I slipped around the corner into a private space. Part of the cafe, it was a windowed hallway. Curtains, floors, and walls were all white. The windows were open, and the curtains were fluttering with a breeze.
I had expected to go through to the other dimension. When that didn’t happen, I blamed the bag of cans. I had to get rid of them to go back, I thought, because they don’t belong to the other dimension, but also thinking, going back means going forward, but I didn’t want to leave the cans behind.
I’d need to find another way.
The dream ended.
Measures
The coronavirus is creeping into our area (Ashland, southern Oregon). A case was confirmed in the county a few days ago. Friends forwarded information to us early Friday morning. Medical professionals, they’re sharing stories from the hospitals.
“…saw 6 cases of bilateral pneumonia in folks 60-80. All had to be
admitted…have NEVER seen 6 cases in one shift.
Absolutely no way to test them for Covid-19. All negative for regular flu.
One woman 60 yr. on Methotrexate. Very sick. (Asante ER)”
Testing kits aren’t available. We’re over sixty years old. My wife suffers RA. She decided to self-isolate and skipped her exercise class at the Family Y. With the chain as it is, that requires me to self-isolate with her.
We’re people who generally stay stocked up on supplies. We have a freezer chest to support our approach, and a pantry. A case of bottled water is kept on hand. We don’t use bottled water; this is for emergencies.

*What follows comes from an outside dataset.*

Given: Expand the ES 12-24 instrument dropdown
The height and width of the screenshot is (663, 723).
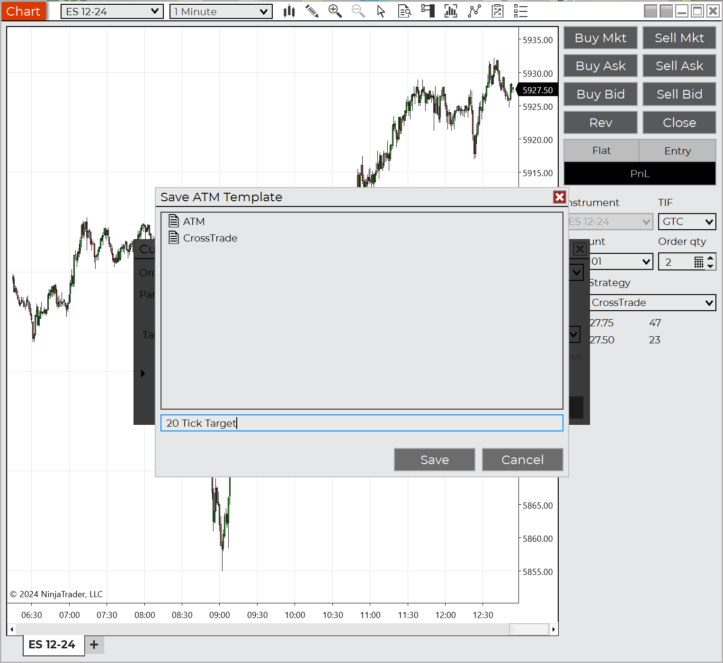Looking at the screenshot, I should 112,11.
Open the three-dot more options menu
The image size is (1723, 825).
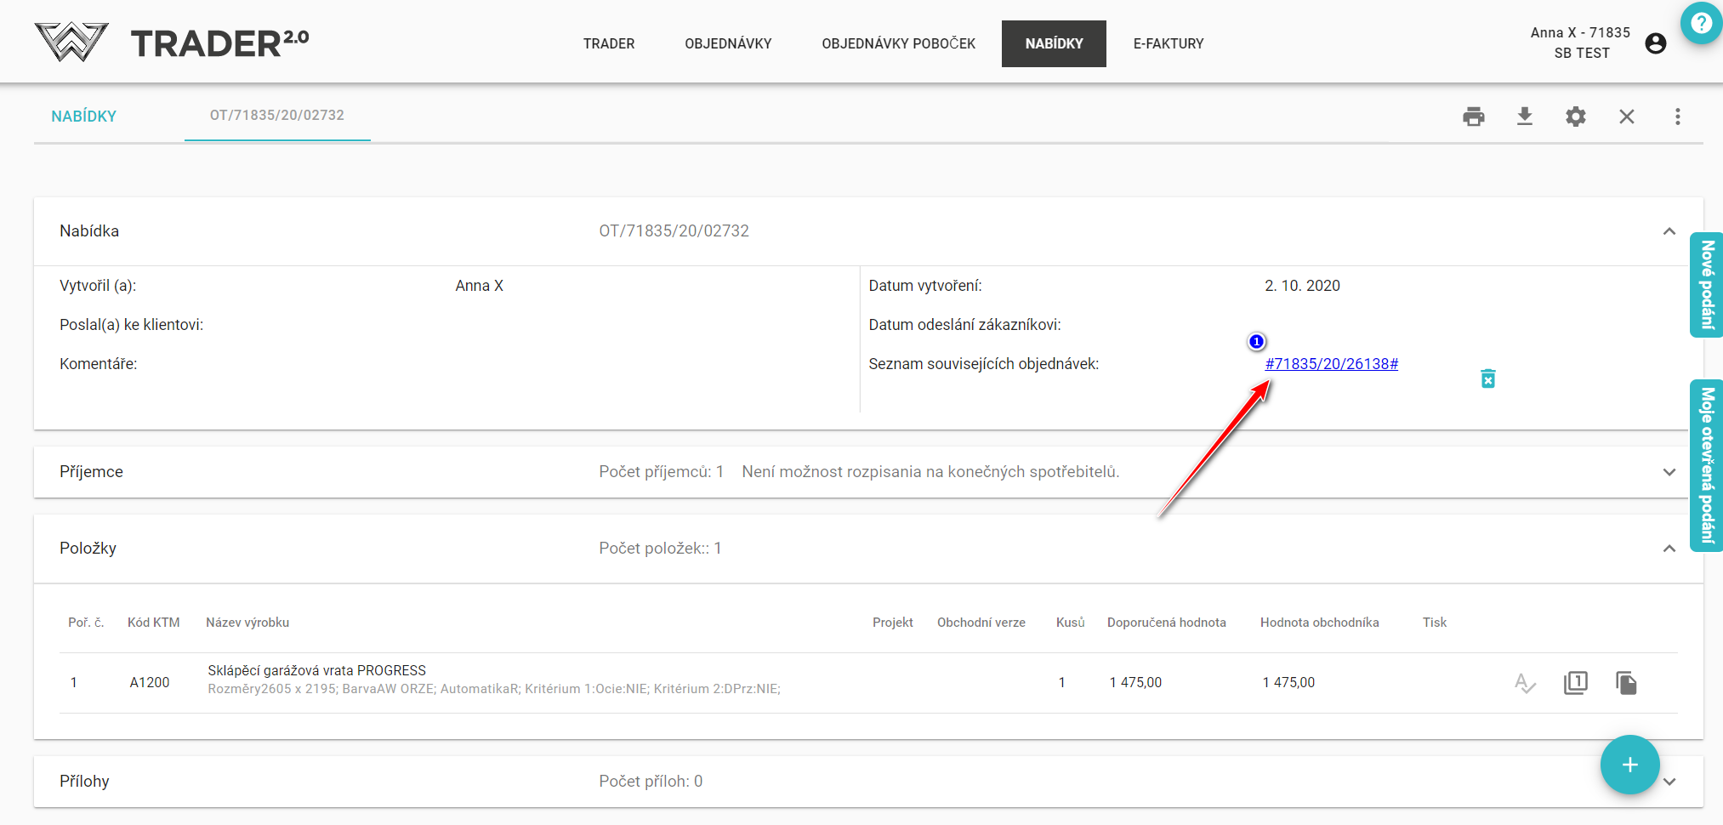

Portions of our philosophy can be ascribed to our parents’ attitudes, but we also went through typhoons and lived in earthquake-prone areas, and now live in a wildfire area. We want to always be prepared. Besides those factors, I’m a guy that always thinks that you should never run out of staples. You know you use it, you see your use rate, buy more before it’s gone, if you have the means and it’s available. Just common sense to me.
An inventory was conducted. Have thirty-six rolls of toilet paper on hand. There are two of us. Don’t need more, thanks. Several boxes of tissues, and cough drops. Enough coffee for about six weeks (yeah, we’re Costco shoppers).
We have personal hygiene products, and no need for more. Cleaning supplies are aplenty. Cheese. Tortillas. Guacamole. Romaine lettuce, onion, carrots, and celery. We also have frozen pizzas with cauliflower crusts on hand from Costco. Frozen blueberries and mangoes. So far, so good.
Lots of pasta (could use some sauce), rice, soup, wine and beer (a few bottles of each), black beans, lentils, bread (several loaves frozen as reserves), peanut butter (three extra large jars on hand), potatoes, jelly, oatmeal, flour, brown sugar, cane sugar.
I ended up buying more fresh fruits and veggies (like potatoes, sweet potatoes, broccoli, asparagus, bananas, pears, spinach, grapes), doughnuts (comfort food) (just a small pack), more frozen fruits for smoothies (my wife makes them for us several times a week), cat food, and eggs. (Seems like we can never have enough cat food on hand.)
Entertainment shouldn’t be an issue. We have the ‘net, broadcast and streaming TV, books, and jigsaw puzzles. We also bought painting supplies for a new project, and have yard work to do.
I can go for walks for exercise, we agreed, as long as I don’t contact others and clean up when I arrive back home.
The stores weren’t bad. I was worried as the parking lot was full. Cars were parked anywhere that was possible. As a man finished putting everything in his car, I made a deal with him; I’ll take his cart back for him, since I required one, and I’ll take his parking space. Yeah, wiped down his cart handles.
Inside the store (local place, Shop n’ Kart) everything was well-stocked. Not many shoppers. I did my thing without issue. All check-out islands were open. A cashier was immediately available. She was using disinfectant on everything.
She told me that I’d just missed the rush. When she’d come into work for the eight AM shift, it’d been a madhouse. My timing was golden.
Back home, we settled down to read the news and talk about new developments.
Here we go, life in the time of COVID-19. Be safe out there.